(WHAT IS ASKED): Convert every line of the records below into a JSON list of strings, one string per line, and omit blank lines.

** START **

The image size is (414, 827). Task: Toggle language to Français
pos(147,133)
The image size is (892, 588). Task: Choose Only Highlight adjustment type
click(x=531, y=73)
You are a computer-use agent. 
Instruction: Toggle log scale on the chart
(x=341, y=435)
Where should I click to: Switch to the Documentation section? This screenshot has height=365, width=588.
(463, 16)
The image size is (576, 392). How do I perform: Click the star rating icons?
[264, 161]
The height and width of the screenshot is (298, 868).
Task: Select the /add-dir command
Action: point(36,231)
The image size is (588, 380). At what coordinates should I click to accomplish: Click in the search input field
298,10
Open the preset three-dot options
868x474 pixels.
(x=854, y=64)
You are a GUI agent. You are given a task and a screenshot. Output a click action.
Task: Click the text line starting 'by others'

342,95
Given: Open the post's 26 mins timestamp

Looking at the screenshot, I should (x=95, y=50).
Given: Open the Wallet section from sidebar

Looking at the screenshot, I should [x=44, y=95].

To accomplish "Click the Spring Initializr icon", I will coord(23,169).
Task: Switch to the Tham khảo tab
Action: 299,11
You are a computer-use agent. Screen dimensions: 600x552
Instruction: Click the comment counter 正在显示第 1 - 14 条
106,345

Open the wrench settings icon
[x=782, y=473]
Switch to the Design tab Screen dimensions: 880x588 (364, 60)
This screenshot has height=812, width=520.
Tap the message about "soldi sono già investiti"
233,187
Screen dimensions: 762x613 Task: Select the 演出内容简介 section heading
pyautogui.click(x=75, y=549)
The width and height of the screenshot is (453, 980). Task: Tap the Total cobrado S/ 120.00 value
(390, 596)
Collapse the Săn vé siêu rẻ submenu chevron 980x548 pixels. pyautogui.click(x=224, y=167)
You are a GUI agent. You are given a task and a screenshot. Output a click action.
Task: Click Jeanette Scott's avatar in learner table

** END **

(TASK RESPONSE):
[
  "The image size is (414, 827). Task: Toggle language to Français",
  "pos(147,133)",
  "The image size is (892, 588). Task: Choose Only Highlight adjustment type",
  "click(x=531, y=73)",
  "You are a computer-use agent. ",
  "Instruction: Toggle log scale on the chart",
  "(x=341, y=435)",
  "Where should I click to: Switch to the Documentation section? This screenshot has height=365, width=588.",
  "(463, 16)",
  "The image size is (576, 392). How do I perform: Click the star rating icons?",
  "[264, 161]",
  "The height and width of the screenshot is (298, 868).",
  "Task: Select the /add-dir command",
  "Action: point(36,231)",
  "The image size is (588, 380). At what coordinates should I click to accomplish: Click in the search input field",
  "298,10",
  "Open the preset three-dot options",
  "868x474 pixels.",
  "(x=854, y=64)",
  "You are a GUI agent. You are given a task and a screenshot. Output a click action.",
  "Task: Click the text line starting 'by others'",
  "342,95",
  "Given: Open the post's 26 mins timestamp",
  "Looking at the screenshot, I should (x=95, y=50).",
  "Given: Open the Wallet section from sidebar",
  "Looking at the screenshot, I should [x=44, y=95].",
  "To accomplish \"Click the Spring Initializr icon\", I will coord(23,169).",
  "Task: Switch to the Tham khảo tab",
  "Action: 299,11",
  "You are a computer-use agent. Screen dimensions: 600x552",
  "Instruction: Click the comment counter 正在显示第 1 - 14 条",
  "106,345",
  "Open the wrench settings icon",
  "[x=782, y=473]",
  "Switch to the Design tab Screen dimensions: 880x588 (364, 60)",
  "This screenshot has height=812, width=520.",
  "Tap the message about \"soldi sono già investiti\"",
  "233,187",
  "Screen dimensions: 762x613 Task: Select the 演出内容简介 section heading",
  "pyautogui.click(x=75, y=549)",
  "The width and height of the screenshot is (453, 980). Task: Tap the Total cobrado S/ 120.00 value",
  "(390, 596)",
  "Collapse the Săn vé siêu rẻ submenu chevron 980x548 pixels. pyautogui.click(x=224, y=167)",
  "You are a GUI agent. You are given a task and a screenshot. Output a click action.",
  "Task: Click Jeanette Scott's avatar in learner table"
]